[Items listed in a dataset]
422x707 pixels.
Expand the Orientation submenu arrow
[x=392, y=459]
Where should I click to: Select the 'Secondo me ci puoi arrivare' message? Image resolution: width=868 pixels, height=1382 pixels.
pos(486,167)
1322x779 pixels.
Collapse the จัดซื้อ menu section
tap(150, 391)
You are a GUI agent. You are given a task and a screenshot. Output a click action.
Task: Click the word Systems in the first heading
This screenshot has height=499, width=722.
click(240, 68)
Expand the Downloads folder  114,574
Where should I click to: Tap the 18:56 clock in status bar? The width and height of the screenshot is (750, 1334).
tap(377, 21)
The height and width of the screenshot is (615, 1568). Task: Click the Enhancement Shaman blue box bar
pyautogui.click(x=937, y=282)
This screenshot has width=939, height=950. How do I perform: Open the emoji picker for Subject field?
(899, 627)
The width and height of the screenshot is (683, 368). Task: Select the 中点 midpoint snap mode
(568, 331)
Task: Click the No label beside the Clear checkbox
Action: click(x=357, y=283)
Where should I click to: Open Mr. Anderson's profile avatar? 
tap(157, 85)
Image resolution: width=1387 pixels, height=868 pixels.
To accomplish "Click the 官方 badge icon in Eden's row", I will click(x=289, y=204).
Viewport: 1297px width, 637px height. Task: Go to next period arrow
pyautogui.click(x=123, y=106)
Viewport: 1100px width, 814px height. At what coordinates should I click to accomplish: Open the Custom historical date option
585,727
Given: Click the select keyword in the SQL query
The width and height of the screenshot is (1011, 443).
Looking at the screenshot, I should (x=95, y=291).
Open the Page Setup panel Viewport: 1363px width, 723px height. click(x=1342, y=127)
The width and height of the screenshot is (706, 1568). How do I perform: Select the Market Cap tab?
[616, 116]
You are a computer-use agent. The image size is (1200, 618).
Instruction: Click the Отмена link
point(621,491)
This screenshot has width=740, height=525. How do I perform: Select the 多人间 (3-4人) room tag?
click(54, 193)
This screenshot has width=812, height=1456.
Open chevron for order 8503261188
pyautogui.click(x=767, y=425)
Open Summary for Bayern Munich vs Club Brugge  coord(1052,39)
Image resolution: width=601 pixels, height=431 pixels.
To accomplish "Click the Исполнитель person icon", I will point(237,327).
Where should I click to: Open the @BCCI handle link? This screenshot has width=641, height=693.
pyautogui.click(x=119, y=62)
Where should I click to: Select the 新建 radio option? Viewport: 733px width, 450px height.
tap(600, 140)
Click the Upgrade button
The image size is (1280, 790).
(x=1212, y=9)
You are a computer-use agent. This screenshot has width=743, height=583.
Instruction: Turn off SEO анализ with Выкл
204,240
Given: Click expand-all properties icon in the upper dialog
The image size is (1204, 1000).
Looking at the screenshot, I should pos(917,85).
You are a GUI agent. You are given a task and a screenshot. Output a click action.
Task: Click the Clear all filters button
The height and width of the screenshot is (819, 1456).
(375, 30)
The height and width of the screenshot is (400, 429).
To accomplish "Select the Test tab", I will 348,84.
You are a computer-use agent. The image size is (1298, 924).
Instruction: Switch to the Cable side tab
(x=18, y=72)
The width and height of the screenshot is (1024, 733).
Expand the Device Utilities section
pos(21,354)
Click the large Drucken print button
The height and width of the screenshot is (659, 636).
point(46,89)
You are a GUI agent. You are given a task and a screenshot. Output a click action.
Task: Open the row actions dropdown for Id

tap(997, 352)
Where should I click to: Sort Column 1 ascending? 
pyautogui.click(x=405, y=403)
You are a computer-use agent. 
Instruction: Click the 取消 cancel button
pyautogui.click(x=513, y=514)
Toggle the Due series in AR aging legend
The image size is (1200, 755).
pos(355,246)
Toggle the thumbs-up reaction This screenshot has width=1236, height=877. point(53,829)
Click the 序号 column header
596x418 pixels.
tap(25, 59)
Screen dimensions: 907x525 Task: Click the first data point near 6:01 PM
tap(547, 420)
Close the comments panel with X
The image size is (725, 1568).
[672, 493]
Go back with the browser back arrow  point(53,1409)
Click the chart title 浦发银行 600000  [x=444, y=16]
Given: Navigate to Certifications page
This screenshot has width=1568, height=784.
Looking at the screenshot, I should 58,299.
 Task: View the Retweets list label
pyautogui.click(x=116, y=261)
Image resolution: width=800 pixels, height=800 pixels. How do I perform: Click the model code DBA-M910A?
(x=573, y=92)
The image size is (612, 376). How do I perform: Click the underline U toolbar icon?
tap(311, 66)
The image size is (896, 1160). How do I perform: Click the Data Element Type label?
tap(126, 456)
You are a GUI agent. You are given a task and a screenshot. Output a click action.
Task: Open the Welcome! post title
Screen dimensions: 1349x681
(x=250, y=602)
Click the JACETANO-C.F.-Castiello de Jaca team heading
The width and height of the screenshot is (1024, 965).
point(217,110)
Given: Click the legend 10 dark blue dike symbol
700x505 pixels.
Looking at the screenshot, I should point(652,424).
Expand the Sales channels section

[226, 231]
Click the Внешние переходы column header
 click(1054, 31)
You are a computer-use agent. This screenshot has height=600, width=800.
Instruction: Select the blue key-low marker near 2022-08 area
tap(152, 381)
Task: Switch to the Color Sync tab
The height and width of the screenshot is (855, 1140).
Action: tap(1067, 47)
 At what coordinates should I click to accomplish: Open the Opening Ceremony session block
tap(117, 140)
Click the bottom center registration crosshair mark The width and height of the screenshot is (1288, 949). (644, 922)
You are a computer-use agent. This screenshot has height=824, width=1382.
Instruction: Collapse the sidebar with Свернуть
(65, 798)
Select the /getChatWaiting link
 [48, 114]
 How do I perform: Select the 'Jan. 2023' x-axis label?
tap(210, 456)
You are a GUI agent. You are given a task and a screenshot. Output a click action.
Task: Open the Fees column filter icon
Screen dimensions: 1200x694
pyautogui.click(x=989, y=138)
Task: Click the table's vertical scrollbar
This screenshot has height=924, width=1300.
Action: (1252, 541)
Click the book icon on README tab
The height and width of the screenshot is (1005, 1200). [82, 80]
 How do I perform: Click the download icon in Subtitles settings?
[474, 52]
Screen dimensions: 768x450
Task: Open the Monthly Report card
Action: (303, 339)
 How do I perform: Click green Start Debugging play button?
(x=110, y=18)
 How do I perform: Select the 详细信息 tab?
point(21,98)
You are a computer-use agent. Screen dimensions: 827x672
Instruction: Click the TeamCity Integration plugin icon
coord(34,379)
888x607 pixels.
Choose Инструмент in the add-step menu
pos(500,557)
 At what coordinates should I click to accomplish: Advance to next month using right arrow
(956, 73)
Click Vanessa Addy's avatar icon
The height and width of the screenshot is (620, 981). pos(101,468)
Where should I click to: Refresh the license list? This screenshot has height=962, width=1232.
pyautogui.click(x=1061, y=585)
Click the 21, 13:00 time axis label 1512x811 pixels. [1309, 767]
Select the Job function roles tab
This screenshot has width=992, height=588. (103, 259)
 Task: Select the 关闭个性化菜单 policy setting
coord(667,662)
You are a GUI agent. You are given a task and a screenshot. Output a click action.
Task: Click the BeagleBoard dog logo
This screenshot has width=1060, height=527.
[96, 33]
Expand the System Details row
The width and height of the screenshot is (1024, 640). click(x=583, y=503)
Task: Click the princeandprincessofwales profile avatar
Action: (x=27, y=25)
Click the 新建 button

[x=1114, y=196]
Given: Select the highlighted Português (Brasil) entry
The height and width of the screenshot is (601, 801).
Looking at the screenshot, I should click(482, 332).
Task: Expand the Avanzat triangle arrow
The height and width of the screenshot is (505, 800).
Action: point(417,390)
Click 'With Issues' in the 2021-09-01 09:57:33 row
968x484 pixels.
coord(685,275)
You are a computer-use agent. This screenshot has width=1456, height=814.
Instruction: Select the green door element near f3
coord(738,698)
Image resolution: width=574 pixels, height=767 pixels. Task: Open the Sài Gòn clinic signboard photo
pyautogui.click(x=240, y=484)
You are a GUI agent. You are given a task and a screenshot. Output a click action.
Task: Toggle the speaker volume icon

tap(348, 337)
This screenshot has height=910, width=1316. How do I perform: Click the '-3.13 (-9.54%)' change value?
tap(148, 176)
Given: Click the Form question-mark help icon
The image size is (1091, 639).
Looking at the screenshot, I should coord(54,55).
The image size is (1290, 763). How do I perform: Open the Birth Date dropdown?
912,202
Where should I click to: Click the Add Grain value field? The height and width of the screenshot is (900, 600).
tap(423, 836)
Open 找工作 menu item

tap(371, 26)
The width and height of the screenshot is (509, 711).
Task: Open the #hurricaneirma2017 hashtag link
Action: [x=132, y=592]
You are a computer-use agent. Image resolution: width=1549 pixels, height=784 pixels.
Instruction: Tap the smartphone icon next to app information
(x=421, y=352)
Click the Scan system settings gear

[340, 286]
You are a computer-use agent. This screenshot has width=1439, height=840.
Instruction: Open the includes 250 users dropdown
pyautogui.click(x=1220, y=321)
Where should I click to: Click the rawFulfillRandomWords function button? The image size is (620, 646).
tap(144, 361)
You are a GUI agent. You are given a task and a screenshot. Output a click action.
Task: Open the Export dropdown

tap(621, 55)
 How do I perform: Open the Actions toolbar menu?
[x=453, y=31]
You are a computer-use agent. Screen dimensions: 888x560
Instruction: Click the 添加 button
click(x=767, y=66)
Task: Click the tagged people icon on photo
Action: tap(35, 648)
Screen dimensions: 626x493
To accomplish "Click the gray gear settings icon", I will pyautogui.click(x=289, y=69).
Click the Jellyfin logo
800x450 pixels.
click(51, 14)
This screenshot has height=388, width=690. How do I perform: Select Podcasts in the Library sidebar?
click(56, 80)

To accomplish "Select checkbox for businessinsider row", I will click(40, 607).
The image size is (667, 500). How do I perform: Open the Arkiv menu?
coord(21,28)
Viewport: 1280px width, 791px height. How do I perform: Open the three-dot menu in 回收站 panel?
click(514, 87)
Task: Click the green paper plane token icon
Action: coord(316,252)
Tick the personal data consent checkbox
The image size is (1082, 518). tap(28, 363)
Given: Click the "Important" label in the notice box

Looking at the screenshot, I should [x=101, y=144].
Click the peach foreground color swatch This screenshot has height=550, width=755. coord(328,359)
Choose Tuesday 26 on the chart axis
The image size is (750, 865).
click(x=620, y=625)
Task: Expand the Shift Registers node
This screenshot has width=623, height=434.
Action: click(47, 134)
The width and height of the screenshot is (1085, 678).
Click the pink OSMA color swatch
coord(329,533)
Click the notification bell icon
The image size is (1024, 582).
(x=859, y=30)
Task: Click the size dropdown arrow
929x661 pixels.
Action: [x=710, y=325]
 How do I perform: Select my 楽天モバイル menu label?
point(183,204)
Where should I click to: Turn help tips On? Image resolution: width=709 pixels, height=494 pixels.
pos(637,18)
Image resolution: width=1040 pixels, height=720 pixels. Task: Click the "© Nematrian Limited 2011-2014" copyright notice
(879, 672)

_ASSIGNMENT_: For each line in the records that holds "will", show that line as it stands.

_SOLUTION_:
To accomplish "Click the 官方 badge icon in Eden's row", I will click(x=289, y=204).
To accomplish "Click the Исполнитель person icon", I will point(237,327).
To accomplish "Select the Test tab", I will 348,84.
To accomplish "Click the gray gear settings icon", I will pyautogui.click(x=289, y=69).
To accomplish "Select checkbox for businessinsider row", I will click(40, 607).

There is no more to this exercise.